Omertà: Agiotas cobravam juros de 20% ao mês e sacavam cheques sem avisar devedor

A organização criminosa investigada no âmbito da Operação Omertà por por execuções em Campo Grande, também atuava com agiotagem e extorsão. O grupo cobrava juros de 20% ao mês e sacava cheques antes do prazo sem avisar os devedores. Eles usavam capangas armados para ameaçar e extorquir as vítimas. Tal conduta foi alvo da Operação […]

Renan Nucci Publicado em 08/10/2020, às 14h01 - Atualizado em 09/10/2020, às 08h04

(Foto: Renata Portela, Midiamax)
(Foto: Renata Portela, Midiamax) - (Foto: Renata Portela, Midiamax)

A organização criminosa investigada no âmbito da Operação Omertà por por execuções em Campo Grande, também atuava com agiotagem e extorsão. O grupo cobrava juros de 20% ao mês e sacava cheques antes do prazo sem avisar os devedores. Eles usavam capangas armados para ameaçar e extorquir as vítimas. Tal conduta foi alvo da Operação Snowball, desdobramento da Omertà, deflagrada na quarta-feira (07).

Conforme apurado pelo Garras (Delegacia Especializada de Repressão a Roubo a Bancos, Assaltos e Sequestros) e Gaeco (Grupo de Atuação Especial de Combate ao Crime Organizado), um empresário e a esposa pegaram certa quantia em dinheiro emprestada junto ao grupo, entre novembro de 2012 e outubro de 2013, para a construção de imóveis residenciais enquanto aguardavam concessão de crédito bancário.

Os agiotas se aproveitaram da situação para cobrar juros de  20%. Como “caução’, exigiram lâminas de cheque que passaram a ser depositados nas contas de terceiros e descontados na boca do caixa deliberadamente, sem que as vítimas concordassem. O empresário passou a ser ameaçado e foi coagido a pagar os valores antes do combinado. Um dos chefes da organização passou a atribuir ao casal, somando os juros, dívida superior a R$ 1 milhão e começou a ameaçá-los exigindo bens.

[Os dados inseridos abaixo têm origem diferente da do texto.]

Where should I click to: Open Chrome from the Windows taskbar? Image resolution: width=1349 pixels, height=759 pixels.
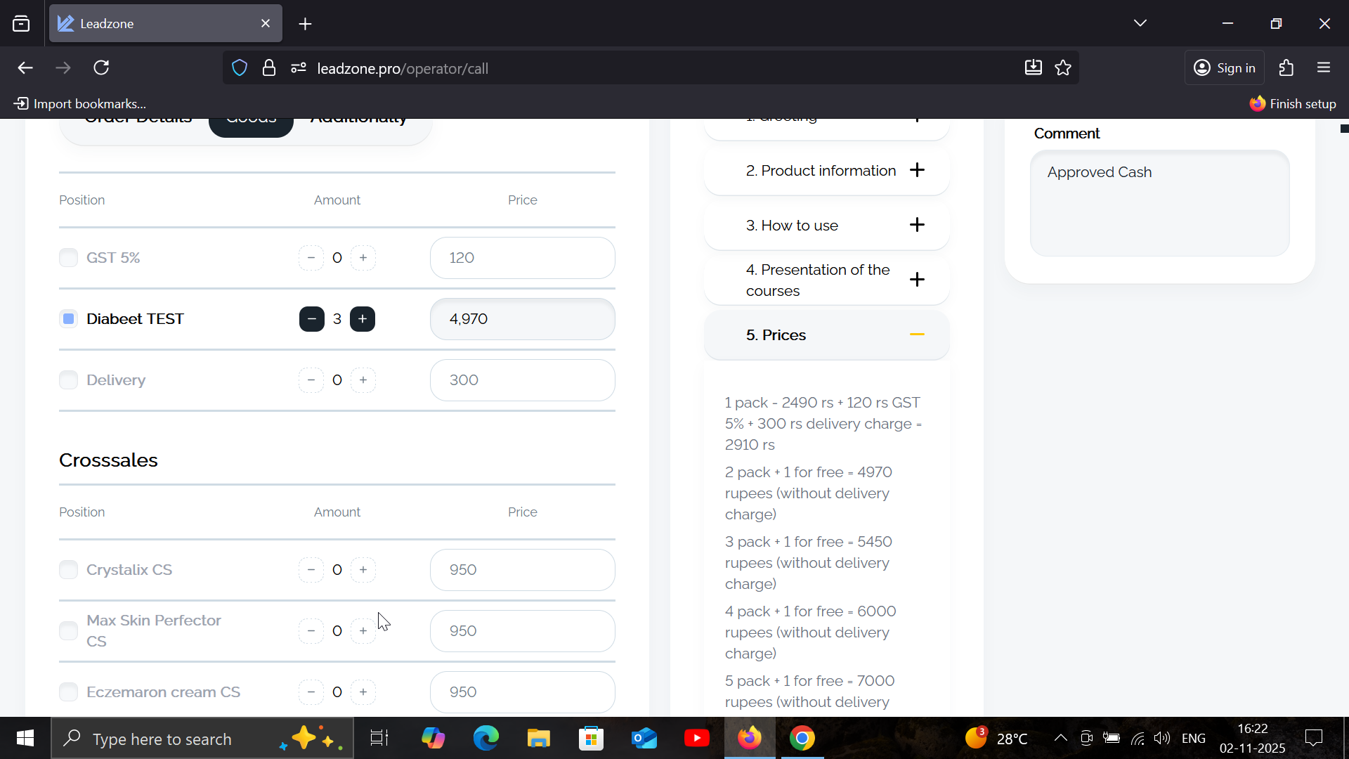coord(802,739)
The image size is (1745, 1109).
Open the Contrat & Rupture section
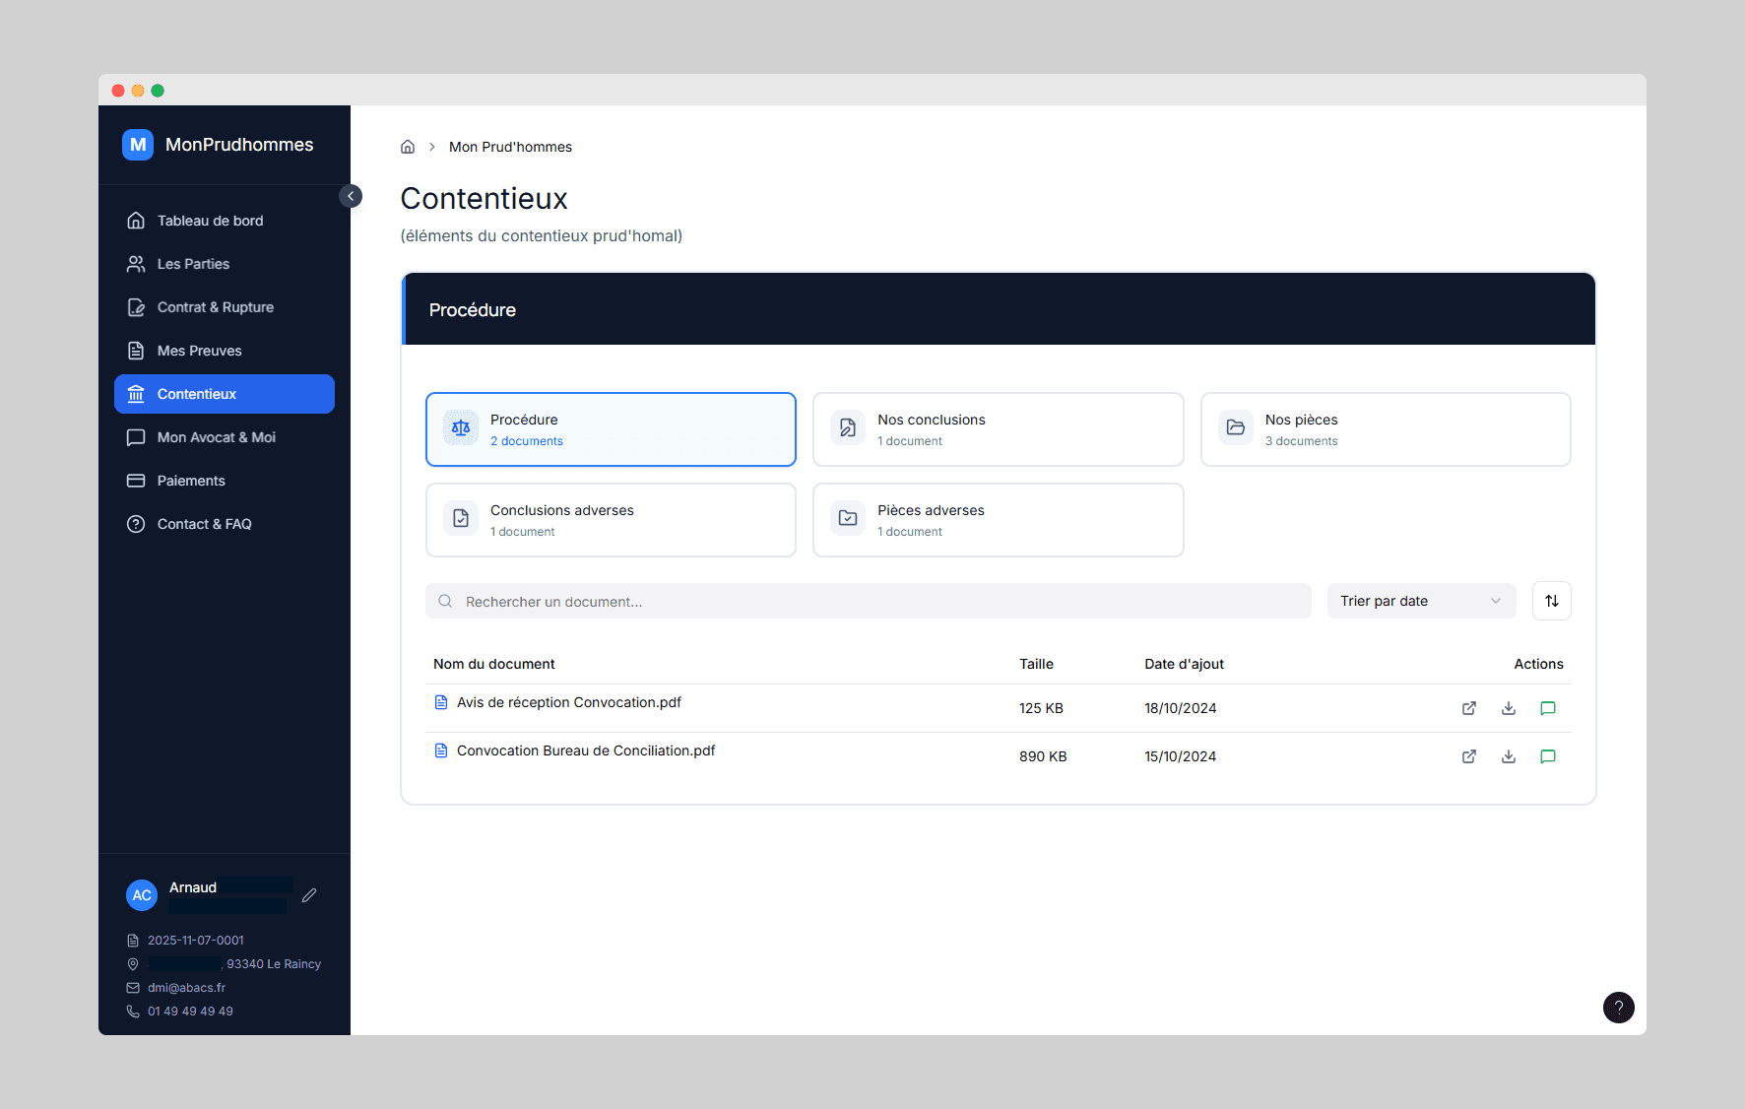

As vítimas repassaram direitos de uma área em construção à quadrilha, pois os criminosos entendiam que, se haviam emprestado dinheiro para a obra, então a obra lhes pertencia. O chefe do esquema tentou vender a área, não conseguiu e obrigou o casal a entregar outro bem como garantia de que a dívida seria paga. Usando arma de fogo, um capanga ordenou que o casal cedesse direitos da residência de sua família.

O casal acabou entregando a casa, localizada no bairro São Bento, que foi usada pela organização para armazenar o arsenal de grosso calibre apreendido no ano passado pelo Garras e pelo Batalhão de Choque da Polícia Militar, e que resultou na deflagração da Operação Omertà. Ainda de acordo com as vítimas, as cobranças abusivas continuaram até 2016. São investigados Jamil Name, Jamil Name Filho, Juanil Miranda Lima, Benevides Cândido Pereira, Euzébio de Jesus Araújo e Ademir Santana.